VORLIEGENDER TEXT:
################
    "Von 1850, 40 oder 30 - wir wissen nicht die genaue Zeit - stammen diese Instrumente. Hier - man kann einen Davidstern auf der Rückseite sehen. Also wissen wir nun: genutzt hat diese Geige eine jüdische Familie, ein jüdischer Mann. Das können wir sagen."
    Die Ventilatoren summen. Amnon Weinstein mag es kalt. Draußen sind es 30 Grad. Er steht in Trekkingschuhen zwischen Geigen, Kisten, Materialkartons und seiner Werkbank. An der Seite liegen ein paar Beutel mit Nüssen und Energieproviant. Es ist die Welt des 76-jährigen Geigenbauers. Eine Welt zwischen gestern und heute. Gelernt hat Amnon Weinstein bei seinem Vater Moshe, der ihm mehr hinterließ als das pure Handwerk.
    "Es war sehr normal, dass in traditionellen Haushalten eine Violine an der Wand hing und oftmals Freitag, aber noch mehr nach dem Schabbat, jemand die Violine genommen hat, um darauf zu spielen."
    Er schraubt an der Halterung für Instrumentensaiten und sucht ein Ersatzteil. Jene Geige, die vor ihm liegt, hat eine Geschichte wie alle anderen etwa 70 Instrumente - man kennt keinen Namen der Besitzer, manchmal hat sich ein Geigenbauer auf Jiddisch im Innenleben des Instrumentes verewigt und eine kleine Notiz mit Bleistift auf dem rohen Holzboden hinterlassen. Es sind die Geheimnisse, denen Amnon Weinstein auf der Spur ist.
    "Nein, wir haben wirklich keine Namen. Aber wir nehmen jede Geige mit Davidstern, restaurieren sie, weil es wichtig ist."
################
BEREITGESTELLTE DATEN:
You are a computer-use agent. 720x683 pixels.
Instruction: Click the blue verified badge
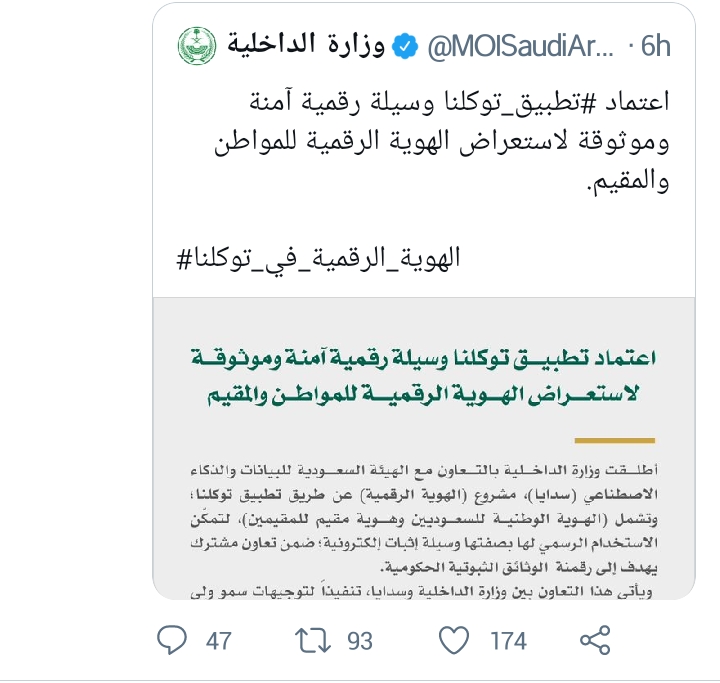coord(405,46)
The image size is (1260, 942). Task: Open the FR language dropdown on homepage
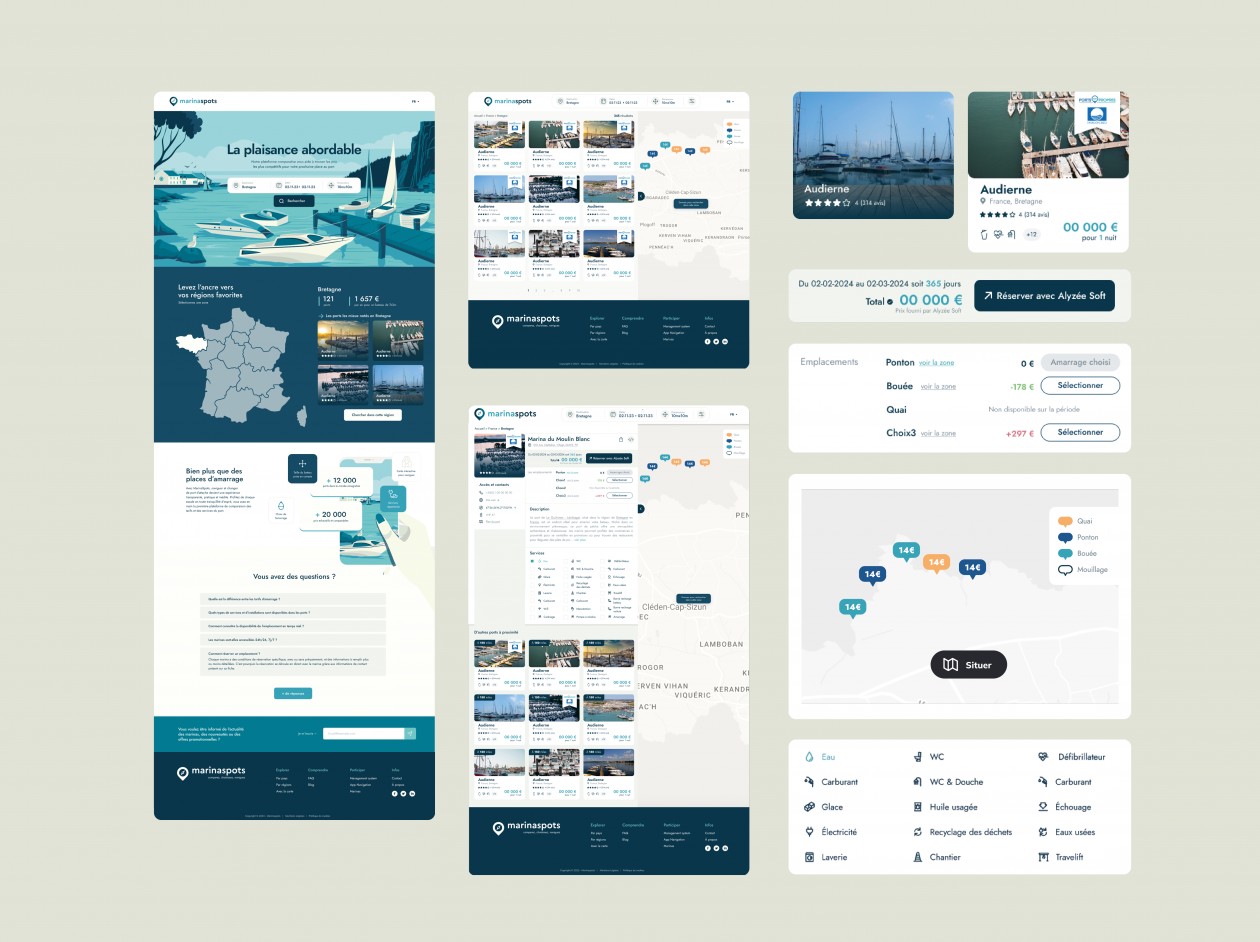coord(415,102)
################
AUFGABEN ZUR ÜBUNG:
A. Zwischen welchen Dingen steht Amnon Weinstein laut dem Text über seine Geigenwerkstatt? Nennen Sie alle.
B. Geben Sie den Abschnitt aus dem Text über die Geigenwerkstatt zwischen „Er schraubt an“ und „der Spur ist.“, beide eingeschlossen, wortgetreu wieder.

LÖSUNGEN:
A. Geigen, Kisten, Materialkartons und seine Werkbank

B.
Er schraubt an der Halterung für Instrumentensaiten und sucht ein Ersatzteil. Jene Geige, die vor ihm liegt, hat eine Geschichte wie alle anderen etwa 70 Instrumente - man kennt keinen Namen der Besitzer, manchmal hat sich ein Geigenbauer auf Jiddisch im Innenleben des Instrumentes verewigt und eine kleine Notiz mit Bleistift auf dem rohen Holzboden hinterlassen. Es sind die Geheimnisse, denen Amnon Weinstein auf der Spur ist.